On the subject of consciousness there actually is a “distorted caricature,” but it is Kurzweil’s distorted caricature of my arguments. He says, “Searle would have us believe that you can’t be conscious if you don’t squirt neurotransmitters (or some other specific biological process).” Here is what I actually wrote: “I believe there is no objection in principle to constructing an artificial hardware system that would duplicate the causal powers of the brain to cause consciousness using some chemistry different from neurons.” Not much about the necessity of squirting neurotransmitters there. The point I made, and repeat here, is that because we know that brains cause consciousness with specific biological mechanisms, any nonbiological mechanism has to share with brains the causal power to do it. An artificial brain might succeed by using something other than carbon-based chemistry, but just shuffling symbols is not enough, by itself, to guarantee those powers. Once again, he offers no answer to this argument.

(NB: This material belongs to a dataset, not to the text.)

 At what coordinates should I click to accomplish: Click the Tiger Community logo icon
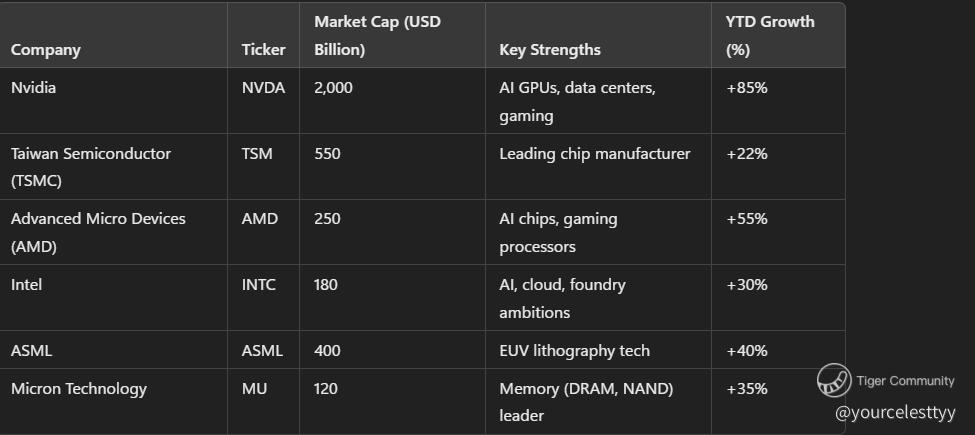pos(833,381)
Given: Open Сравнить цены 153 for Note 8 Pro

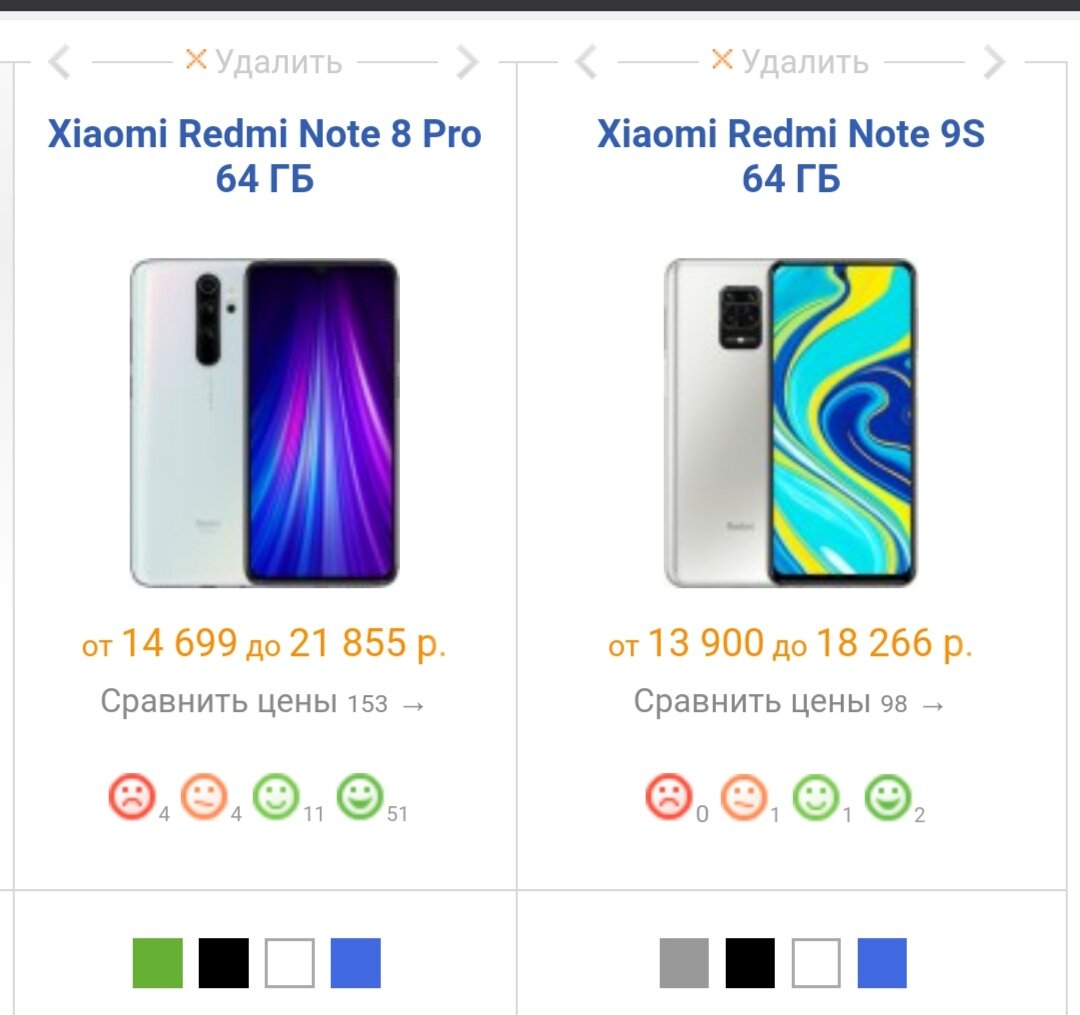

He challenges my Chinese Room Argument, but he seriously misrepresents it. The argument is not the circular claim that I do not understand Chinese because I am just a computer, but rather that I don’t as a matter of fact understand Chinese and could not acquire an understanding by carrying out a computer program. There is nothing circular about that. His chief counterclaim is that the man is only the central processing unit, not the whole computer. But this misses the point of the argument. The reason the man does not understand Chinese is that he does not have any way to get from the symbols, the syntax, to what the symbols mean, the semantics. But if the man cannot get the semantics from the syntax alone, neither can the whole computer. It is, by the way, a misunderstanding on his part to think that I am claiming that a man could actually carry out the billions of steps necessary to carry out a whole program. The point of the example is to illustrate the fact that the symbol manipulations alone, even billions of them, are not constitutive of meaning or thought content, conscious or unconscious. To repeat, the syntax of the implemented program is not semantics.
Concerning other points in his letter: He says that I am wrong to think that he attributes superior thinking to Deep Blue. But here is what he wrote in response to the charge that Deep Blue just does number crunching and not thinking: “One could say that the opposite is the case, that Deep Blue was indeed thinking through the implications of each move and countermove, and that it was Kasparov who did not have time to think very much during the tournament” (p. 290).
He also says that on his view Moore’s Law is only a part of the story. Quite so. In my review I mention other points he makes such as, importantly, nanotechnology.
I cannot recall reading a book in which there is such a huge gulf between the spectacular claims advanced and the weakness of the arguments given in their support. Kurzweil promises us our minds downloaded onto decent hardware, new bodies made of better stuff, evolution without DNA, better sex without the inconvenience of actual partners, computers that convince us that they are conscious, and above all personal immortality. The main theme of my review is that the existing technological advances that are supposed to provide evidence in support of these predictions, wonderful though they are, offer no support whatever for these spectacular conclusions. In every case the arguments are based on conceptual confusions. Increased computational power by itself is no evidence whatever for consciousness in computers. On these central issues, Kurzweil’s letter is strangely silent.